** DATA LISTING follows **
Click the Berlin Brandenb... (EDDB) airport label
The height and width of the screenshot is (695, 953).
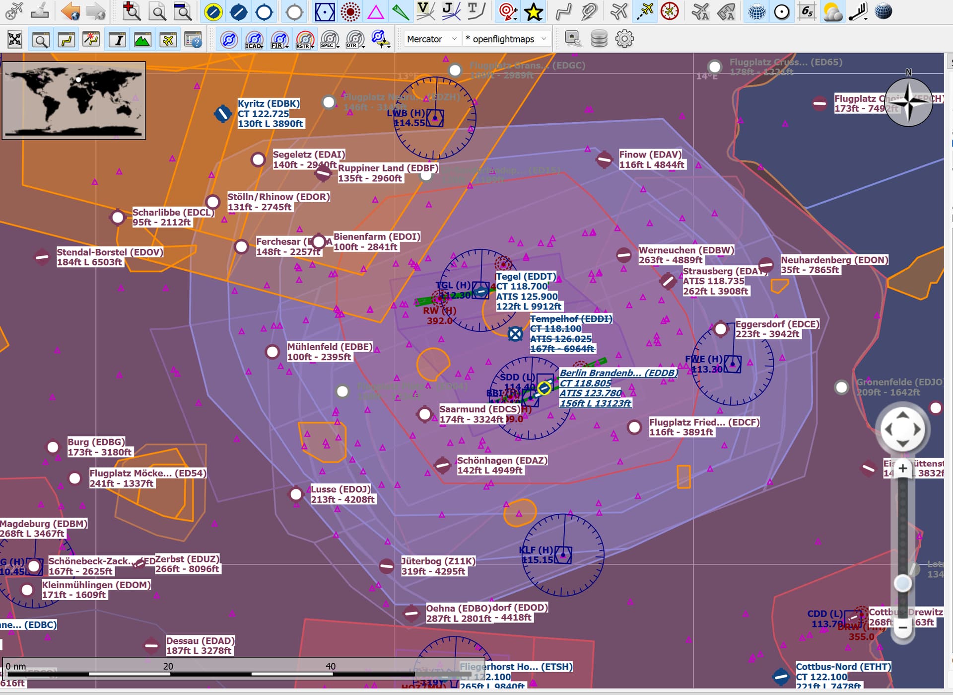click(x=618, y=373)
** End of DATA LISTING **
** DATA LISTING follows **
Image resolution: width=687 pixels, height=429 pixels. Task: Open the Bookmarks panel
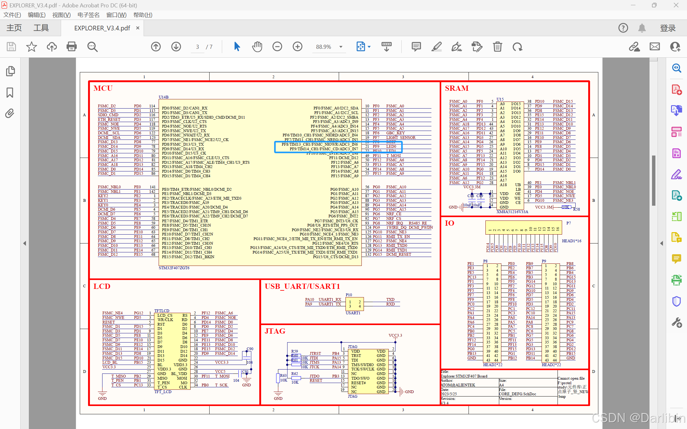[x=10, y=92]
** End of DATA LISTING **
** DATA LISTING follows **
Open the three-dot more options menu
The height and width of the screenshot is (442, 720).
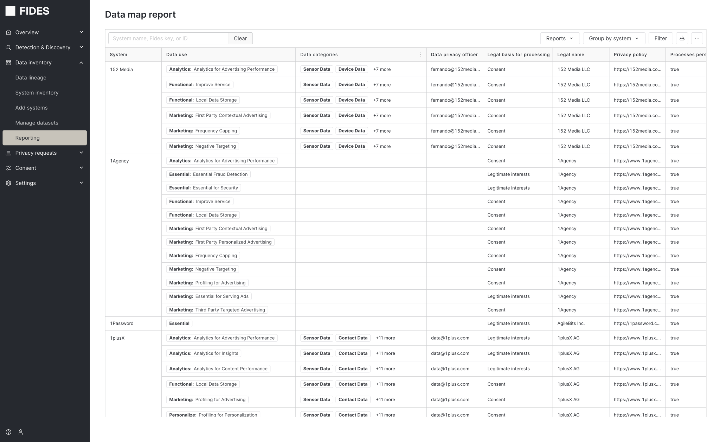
** End of DATA LISTING **
**WORK INSTRUCTION**
In the material above, locate the line containing "Open the three-dot more options menu" and the line containing "The height and width of the screenshot is (442, 720).". Transcribe exactly those two lines and every line between them, and nothing more.

**RESPONSE**
Open the three-dot more options menu
The height and width of the screenshot is (442, 720).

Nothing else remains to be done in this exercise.